Bizim Figen.
Figen Yanık . Gazetemizin usta editörü.
Almanya'daki korkunç katliam ve
Cem G. 'nin sevgilisini öldürüş biçimi ve sonrası ile ilgili konuşurken dedi ki;
"Hiç şaşırmıyorum bu olana bitene..." Önce bir garip oldum şahsen bu soğuk tavrı karşısında Figen'in. "Nasıl yani Figen? Sence normal mi bu genç insanların bu yaşlarda bu olayların meydana gelmesine sebep olmaları? Bir anne olarak çok kaygılanıyorum" dedim.
"Kaygılan zaten!" dedi ve devam etti:
"Kaygılan ve 'oğlun için önlem al'
diye söylüyorum bunu. Onu olabildiğince televizyondan, şiddet içerikli bilgisayar oyunlarından, çizgi romanlardan uzak tut! Bu konuda sakın ödün verme. Çünkü bu çocukların başına ne geliyorsa oradan geliyor" dedi ve anlatmaya başladı.

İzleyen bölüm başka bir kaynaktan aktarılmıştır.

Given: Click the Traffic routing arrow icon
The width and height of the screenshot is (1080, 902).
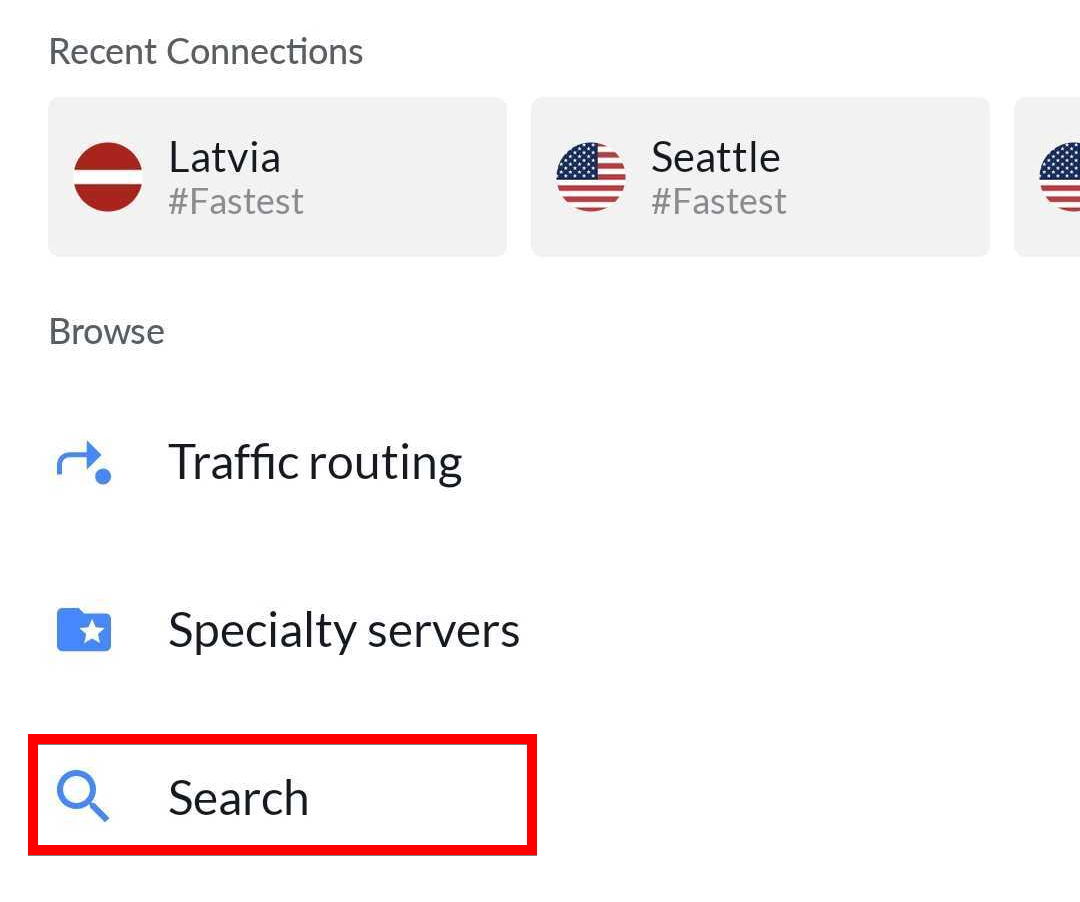Looking at the screenshot, I should pyautogui.click(x=84, y=463).
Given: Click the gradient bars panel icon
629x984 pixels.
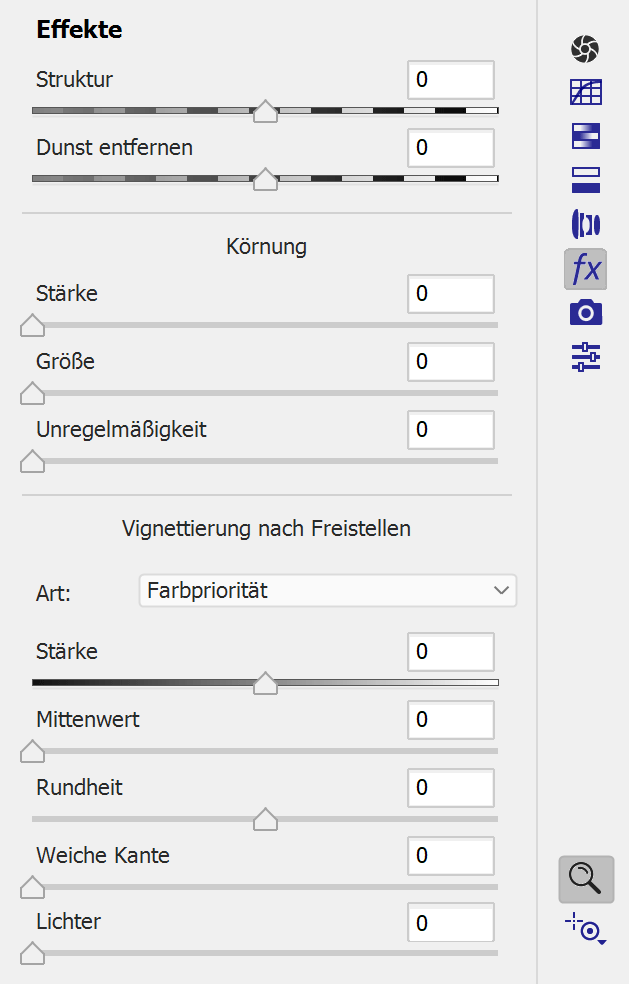Looking at the screenshot, I should pos(585,136).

Meğerse bizim Figen, 1994'te Cumhuriyet Gazetesi'nde çalışırken bugünü görmüş ve
"Ölümle Şakalaşan Bir Nesil" başlığı ile bir yazı dizisi hazırlamış. 1990'lı yıllarda özel kanalların sayısının artmasıyla televizyonlarda yayımlanan şiddet ve saldırganlık içerikli çizgi filmlerle sinema filmlerinin çocuklar üzerindeki etkilerini inceleyen yazı dizisi büyük ilgi görünce dizi,
"Bu Ne Şiddet?" adlı bir kitaba dönüşmüş...

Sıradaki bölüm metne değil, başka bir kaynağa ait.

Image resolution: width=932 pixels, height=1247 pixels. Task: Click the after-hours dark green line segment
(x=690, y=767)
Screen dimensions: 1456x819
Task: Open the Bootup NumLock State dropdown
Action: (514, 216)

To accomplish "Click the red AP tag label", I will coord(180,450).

Dilerseniz bundan sonrasını Figen Yanık'ın ağzından dinleyelim:
"Artık hayatta olmayan radyotv yayıncısı
Mahmut Tali Öngören 'in konuyla ilgili bir makalesiyle psikiyatristlerin görüşlerine başvurarak yazdım kitabı. O dönem görüşlerini aldığım uzmanlar ve küçük yaşlarda çocukları olan anne babalar, çocuklarının izledikleri çizgi film kahramanı gibi davranmaya başladıklarını gözlemleyip, endişe duyduklarını dile getirmişlerdi. Beni en çok düşündüren konu, bütün çocuk ruh sağlığı uzmanlarının bu kontrolsüzlüğün etkilerinin ileriki yıllarda ortaya çıkacağını ve
'ölümle şakalaşan nesiller' yaratılırsa şaşırmamız gerektiğini vurgulamaları olmuştu. Sonraki yıllarda da
televizyon programlarının yalnız çocuklar için değil, yetişkinler için olanlarının bile ne kadar yoğun şiddet içerdiğini; Örümcek Adam başta olmak üzere çizgi film kahramanlarının çocuklar için birer kahraman haline getirildiğini, pek çok dizide dayak ve cinayetin özendirilerek verildiğini hayretler içinde takip ettim. Ama asıl beni şaşırtan çocuk ve ergin yaşlardaki gençlerin işlediği artan sayıdaki cinayetlerin nedenleri arasında
televizyon programlarının etkisini ısrarla reddeden köşe yazarları oldu. Bu arkadaşların ya çocukları yoktu ya da hiç
televizyon izlemiyorlardı. Belki de dünyamız neredeyse o kadar legal bir savaş alanına döndü ki onlar bütün bu savaşların da haklı nedenlerinin olduğunu kendilerine inandırmışlardı. Ama ben
'Çocuk psikiyatristlerinin o tarihlerdeki uyarılarına kulak verebilseydik, bugün gençlerin işlediği vahşi cinayetleri azaltabilir miydik?' diye düşünmekten vazgeçmeyeceğim."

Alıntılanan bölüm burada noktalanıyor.